Saved entries:

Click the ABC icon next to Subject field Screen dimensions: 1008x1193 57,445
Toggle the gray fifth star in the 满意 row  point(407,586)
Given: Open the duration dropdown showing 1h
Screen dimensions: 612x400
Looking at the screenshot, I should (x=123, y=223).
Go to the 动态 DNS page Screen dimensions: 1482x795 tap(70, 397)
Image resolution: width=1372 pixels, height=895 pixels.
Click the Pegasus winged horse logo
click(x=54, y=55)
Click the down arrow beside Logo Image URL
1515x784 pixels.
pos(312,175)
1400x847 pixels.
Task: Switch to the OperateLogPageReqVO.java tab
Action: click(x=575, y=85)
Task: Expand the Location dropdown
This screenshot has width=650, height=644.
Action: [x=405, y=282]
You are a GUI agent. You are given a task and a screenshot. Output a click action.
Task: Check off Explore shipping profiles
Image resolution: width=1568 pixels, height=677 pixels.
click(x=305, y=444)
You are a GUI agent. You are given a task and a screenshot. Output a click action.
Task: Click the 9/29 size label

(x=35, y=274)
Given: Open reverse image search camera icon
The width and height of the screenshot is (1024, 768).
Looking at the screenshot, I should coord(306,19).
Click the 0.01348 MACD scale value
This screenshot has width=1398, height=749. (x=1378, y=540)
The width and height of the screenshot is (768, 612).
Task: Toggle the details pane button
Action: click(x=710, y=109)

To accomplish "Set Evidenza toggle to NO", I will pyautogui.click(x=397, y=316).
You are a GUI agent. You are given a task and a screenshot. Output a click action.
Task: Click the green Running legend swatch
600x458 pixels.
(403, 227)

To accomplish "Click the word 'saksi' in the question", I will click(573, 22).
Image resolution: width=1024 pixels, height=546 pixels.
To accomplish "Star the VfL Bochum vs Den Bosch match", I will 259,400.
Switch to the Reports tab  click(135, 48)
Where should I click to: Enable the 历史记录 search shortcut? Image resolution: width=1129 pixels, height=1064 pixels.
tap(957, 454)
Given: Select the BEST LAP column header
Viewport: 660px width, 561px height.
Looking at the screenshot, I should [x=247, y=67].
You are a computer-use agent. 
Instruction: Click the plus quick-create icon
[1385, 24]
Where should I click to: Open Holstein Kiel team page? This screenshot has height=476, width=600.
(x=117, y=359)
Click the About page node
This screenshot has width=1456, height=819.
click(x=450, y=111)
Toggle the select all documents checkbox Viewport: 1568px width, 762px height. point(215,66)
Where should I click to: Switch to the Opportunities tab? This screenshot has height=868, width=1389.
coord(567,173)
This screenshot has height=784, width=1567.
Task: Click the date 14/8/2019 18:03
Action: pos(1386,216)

— Work to complete —
The expected answer is every line in the data above that carries the string "will".

— Exercise solution —
To accomplish "Set Evidenza toggle to NO", I will pyautogui.click(x=397, y=316).
To accomplish "Click the word 'saksi' in the question", I will click(573, 22).
To accomplish "Star the VfL Bochum vs Den Bosch match", I will 259,400.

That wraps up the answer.